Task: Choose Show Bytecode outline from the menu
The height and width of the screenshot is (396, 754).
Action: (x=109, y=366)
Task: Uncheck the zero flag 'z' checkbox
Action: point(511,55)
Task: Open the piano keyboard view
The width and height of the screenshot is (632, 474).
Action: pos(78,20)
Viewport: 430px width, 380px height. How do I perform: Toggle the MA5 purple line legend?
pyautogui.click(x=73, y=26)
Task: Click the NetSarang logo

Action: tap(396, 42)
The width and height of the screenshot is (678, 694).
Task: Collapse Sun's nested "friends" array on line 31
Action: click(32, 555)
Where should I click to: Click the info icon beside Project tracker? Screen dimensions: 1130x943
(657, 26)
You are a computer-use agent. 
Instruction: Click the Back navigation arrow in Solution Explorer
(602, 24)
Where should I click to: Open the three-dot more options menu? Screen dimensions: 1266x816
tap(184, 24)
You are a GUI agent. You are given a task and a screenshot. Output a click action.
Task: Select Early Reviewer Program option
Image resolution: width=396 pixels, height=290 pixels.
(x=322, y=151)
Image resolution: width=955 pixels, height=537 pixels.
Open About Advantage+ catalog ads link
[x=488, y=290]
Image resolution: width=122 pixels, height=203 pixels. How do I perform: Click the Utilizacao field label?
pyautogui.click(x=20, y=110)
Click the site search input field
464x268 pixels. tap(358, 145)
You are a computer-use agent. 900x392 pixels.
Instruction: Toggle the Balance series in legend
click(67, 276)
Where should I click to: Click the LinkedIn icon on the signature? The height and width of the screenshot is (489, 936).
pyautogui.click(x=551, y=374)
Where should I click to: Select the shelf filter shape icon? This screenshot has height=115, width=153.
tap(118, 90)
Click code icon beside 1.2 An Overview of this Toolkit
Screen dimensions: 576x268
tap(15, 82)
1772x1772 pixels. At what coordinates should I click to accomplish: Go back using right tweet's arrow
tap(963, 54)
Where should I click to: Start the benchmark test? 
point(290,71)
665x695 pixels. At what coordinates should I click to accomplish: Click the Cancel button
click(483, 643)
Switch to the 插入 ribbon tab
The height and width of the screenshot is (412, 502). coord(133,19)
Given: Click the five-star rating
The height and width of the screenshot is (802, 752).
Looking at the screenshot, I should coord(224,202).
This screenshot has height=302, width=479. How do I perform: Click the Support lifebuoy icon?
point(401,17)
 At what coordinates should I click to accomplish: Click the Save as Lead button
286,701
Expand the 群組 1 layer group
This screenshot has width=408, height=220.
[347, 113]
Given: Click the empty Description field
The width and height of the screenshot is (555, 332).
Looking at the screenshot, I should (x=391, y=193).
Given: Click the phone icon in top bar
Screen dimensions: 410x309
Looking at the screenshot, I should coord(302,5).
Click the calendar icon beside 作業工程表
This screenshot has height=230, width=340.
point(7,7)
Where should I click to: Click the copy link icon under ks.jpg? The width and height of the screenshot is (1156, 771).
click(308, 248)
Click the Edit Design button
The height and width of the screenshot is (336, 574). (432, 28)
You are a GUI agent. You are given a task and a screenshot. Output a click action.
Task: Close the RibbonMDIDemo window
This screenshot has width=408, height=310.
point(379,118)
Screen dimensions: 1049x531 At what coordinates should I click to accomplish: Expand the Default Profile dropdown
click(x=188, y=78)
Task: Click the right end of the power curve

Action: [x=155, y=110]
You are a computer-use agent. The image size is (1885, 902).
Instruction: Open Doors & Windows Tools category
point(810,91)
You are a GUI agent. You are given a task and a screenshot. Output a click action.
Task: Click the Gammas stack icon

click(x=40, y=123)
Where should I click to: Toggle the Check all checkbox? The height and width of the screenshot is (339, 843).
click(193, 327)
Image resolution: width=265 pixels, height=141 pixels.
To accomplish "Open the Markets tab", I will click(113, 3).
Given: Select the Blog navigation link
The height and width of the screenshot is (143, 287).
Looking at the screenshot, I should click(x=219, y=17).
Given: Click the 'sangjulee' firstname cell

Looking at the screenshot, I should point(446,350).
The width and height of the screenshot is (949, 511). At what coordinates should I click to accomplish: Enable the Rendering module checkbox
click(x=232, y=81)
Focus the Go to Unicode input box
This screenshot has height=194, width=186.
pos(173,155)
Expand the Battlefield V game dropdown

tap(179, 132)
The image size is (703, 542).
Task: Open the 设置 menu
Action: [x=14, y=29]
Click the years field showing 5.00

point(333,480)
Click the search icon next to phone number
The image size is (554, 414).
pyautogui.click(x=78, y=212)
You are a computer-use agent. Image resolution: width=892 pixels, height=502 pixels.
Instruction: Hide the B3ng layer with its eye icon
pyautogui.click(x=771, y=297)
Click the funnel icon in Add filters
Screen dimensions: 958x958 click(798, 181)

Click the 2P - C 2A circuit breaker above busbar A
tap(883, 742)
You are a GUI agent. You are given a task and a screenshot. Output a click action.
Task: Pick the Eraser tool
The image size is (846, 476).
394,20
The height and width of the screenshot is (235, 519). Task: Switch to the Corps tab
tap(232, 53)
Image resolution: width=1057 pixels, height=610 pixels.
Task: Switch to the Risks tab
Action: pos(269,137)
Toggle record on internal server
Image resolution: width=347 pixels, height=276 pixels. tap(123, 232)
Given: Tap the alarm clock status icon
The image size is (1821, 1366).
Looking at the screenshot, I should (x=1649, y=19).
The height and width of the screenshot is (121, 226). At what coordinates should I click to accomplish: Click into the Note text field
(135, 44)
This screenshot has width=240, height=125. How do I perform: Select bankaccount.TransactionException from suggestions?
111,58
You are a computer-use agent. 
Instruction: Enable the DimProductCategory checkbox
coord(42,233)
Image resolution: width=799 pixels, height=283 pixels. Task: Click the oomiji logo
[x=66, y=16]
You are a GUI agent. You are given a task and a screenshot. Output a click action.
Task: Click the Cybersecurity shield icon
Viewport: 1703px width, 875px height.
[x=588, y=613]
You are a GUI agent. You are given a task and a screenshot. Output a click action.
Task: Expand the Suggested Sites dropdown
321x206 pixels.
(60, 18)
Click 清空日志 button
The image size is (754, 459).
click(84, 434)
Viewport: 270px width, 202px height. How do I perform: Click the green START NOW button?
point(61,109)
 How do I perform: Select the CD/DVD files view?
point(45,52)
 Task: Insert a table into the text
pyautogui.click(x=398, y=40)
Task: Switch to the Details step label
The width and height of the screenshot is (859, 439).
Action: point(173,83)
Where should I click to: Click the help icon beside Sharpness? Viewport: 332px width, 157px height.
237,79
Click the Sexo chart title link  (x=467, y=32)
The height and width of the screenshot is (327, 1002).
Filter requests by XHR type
——
Task to complete:
Please give the listing above once more, word for word.

Written answer:
Task: Choose Show Bytecode outline from the menu
The height and width of the screenshot is (396, 754).
Action: (x=109, y=366)
Task: Uncheck the zero flag 'z' checkbox
Action: point(511,55)
Task: Open the piano keyboard view
The width and height of the screenshot is (632, 474).
Action: pos(78,20)
Viewport: 430px width, 380px height. How do I perform: Toggle the MA5 purple line legend?
pyautogui.click(x=73, y=26)
Task: Click the NetSarang logo

Action: tap(396, 42)
The width and height of the screenshot is (678, 694).
Task: Collapse Sun's nested "friends" array on line 31
Action: click(32, 555)
Where should I click to: Click the info icon beside Project tracker? Screen dimensions: 1130x943
(657, 26)
You are a computer-use agent. 
Instruction: Click the Back navigation arrow in Solution Explorer
(602, 24)
Where should I click to: Open the three-dot more options menu? Screen dimensions: 1266x816
tap(184, 24)
You are a GUI agent. You are given a task and a screenshot. Output a click action.
Task: Select Early Reviewer Program option
Image resolution: width=396 pixels, height=290 pixels.
(x=322, y=151)
Image resolution: width=955 pixels, height=537 pixels.
Open About Advantage+ catalog ads link
[x=488, y=290]
Image resolution: width=122 pixels, height=203 pixels. How do I perform: Click the Utilizacao field label?
pyautogui.click(x=20, y=110)
Click the site search input field
464x268 pixels. tap(358, 145)
You are a computer-use agent. 900x392 pixels.
Instruction: Toggle the Balance series in legend
click(67, 276)
Where should I click to: Click the LinkedIn icon on the signature? The height and width of the screenshot is (489, 936).
pyautogui.click(x=551, y=374)
Where should I click to: Select the shelf filter shape icon? This screenshot has height=115, width=153.
tap(118, 90)
Click code icon beside 1.2 An Overview of this Toolkit
Screen dimensions: 576x268
tap(15, 82)
1772x1772 pixels. At what coordinates should I click to accomplish: Go back using right tweet's arrow
tap(963, 54)
Where should I click to: Start the benchmark test? 
point(290,71)
665x695 pixels. At what coordinates should I click to accomplish: Click the Cancel button
click(483, 643)
Switch to the 插入 ribbon tab
The height and width of the screenshot is (412, 502). coord(133,19)
Given: Click the five-star rating
The height and width of the screenshot is (802, 752).
Looking at the screenshot, I should coord(224,202).
This screenshot has height=302, width=479. How do I perform: Click the Support lifebuoy icon?
point(401,17)
 At what coordinates should I click to accomplish: Click the Save as Lead button
286,701
Expand the 群組 1 layer group
This screenshot has width=408, height=220.
[347, 113]
Given: Click the empty Description field
The width and height of the screenshot is (555, 332).
Looking at the screenshot, I should (x=391, y=193).
Given: Click the phone icon in top bar
Screen dimensions: 410x309
Looking at the screenshot, I should coord(302,5).
Click the calendar icon beside 作業工程表
This screenshot has height=230, width=340.
point(7,7)
Where should I click to: Click the copy link icon under ks.jpg? The width and height of the screenshot is (1156, 771).
click(308, 248)
Click the Edit Design button
The height and width of the screenshot is (336, 574). (432, 28)
You are a GUI agent. You are given a task and a screenshot. Output a click action.
Task: Close the RibbonMDIDemo window
This screenshot has width=408, height=310.
point(379,118)
Screen dimensions: 1049x531 At what coordinates should I click to accomplish: Expand the Default Profile dropdown
click(x=188, y=78)
Task: Click the right end of the power curve

Action: [x=155, y=110]
You are a computer-use agent. The image size is (1885, 902).
Instruction: Open Doors & Windows Tools category
point(810,91)
You are a GUI agent. You are given a task and a screenshot. Output a click action.
Task: Click the Gammas stack icon

click(x=40, y=123)
Where should I click to: Toggle the Check all checkbox? The height and width of the screenshot is (339, 843).
click(193, 327)
Image resolution: width=265 pixels, height=141 pixels.
To accomplish "Open the Markets tab", I will click(113, 3).
Given: Select the Blog navigation link
The height and width of the screenshot is (143, 287).
Looking at the screenshot, I should click(x=219, y=17).
Given: Click the 'sangjulee' firstname cell

Looking at the screenshot, I should point(446,350).
The width and height of the screenshot is (949, 511). At what coordinates should I click to accomplish: Enable the Rendering module checkbox
click(x=232, y=81)
Focus the Go to Unicode input box
This screenshot has height=194, width=186.
pos(173,155)
Expand the Battlefield V game dropdown

tap(179, 132)
The image size is (703, 542).
Task: Open the 设置 menu
Action: [x=14, y=29]
Click the years field showing 5.00

point(333,480)
Click the search icon next to phone number
The image size is (554, 414).
pyautogui.click(x=78, y=212)
You are a computer-use agent. Image resolution: width=892 pixels, height=502 pixels.
Instruction: Hide the B3ng layer with its eye icon
pyautogui.click(x=771, y=297)
Click the funnel icon in Add filters
Screen dimensions: 958x958 click(798, 181)

Click the 2P - C 2A circuit breaker above busbar A
tap(883, 742)
You are a GUI agent. You are given a task and a screenshot. Output a click action.
Task: Pick the Eraser tool
The image size is (846, 476).
394,20
The height and width of the screenshot is (235, 519). Task: Switch to the Corps tab
tap(232, 53)
Image resolution: width=1057 pixels, height=610 pixels.
Task: Switch to the Risks tab
Action: pos(269,137)
Toggle record on internal server
Image resolution: width=347 pixels, height=276 pixels. tap(123, 232)
Given: Tap the alarm clock status icon
The image size is (1821, 1366).
Looking at the screenshot, I should (x=1649, y=19).
The height and width of the screenshot is (121, 226). At what coordinates should I click to accomplish: Click into the Note text field
(135, 44)
This screenshot has width=240, height=125. How do I perform: Select bankaccount.TransactionException from suggestions?
111,58
You are a computer-use agent. 
Instruction: Enable the DimProductCategory checkbox
coord(42,233)
Image resolution: width=799 pixels, height=283 pixels. Task: Click the oomiji logo
[x=66, y=16]
You are a GUI agent. You are given a task and a screenshot. Output a click action.
Task: Click the Cybersecurity shield icon
Viewport: 1703px width, 875px height.
[x=588, y=613]
You are a GUI agent. You are given a task and a screenshot. Output a click action.
Task: Expand the Suggested Sites dropdown
321x206 pixels.
(60, 18)
Click 清空日志 button
The image size is (754, 459).
click(84, 434)
Viewport: 270px width, 202px height. How do I perform: Click the green START NOW button?
point(61,109)
 How do I perform: Select the CD/DVD files view?
point(45,52)
 Task: Insert a table into the text
pyautogui.click(x=398, y=40)
Task: Switch to the Details step label
The width and height of the screenshot is (859, 439).
Action: point(173,83)
Where should I click to: Click the help icon beside Sharpness? Viewport: 332px width, 157px height.
237,79
Click the Sexo chart title link  (x=467, y=32)
The height and width of the screenshot is (327, 1002).
Filter requests by XHR type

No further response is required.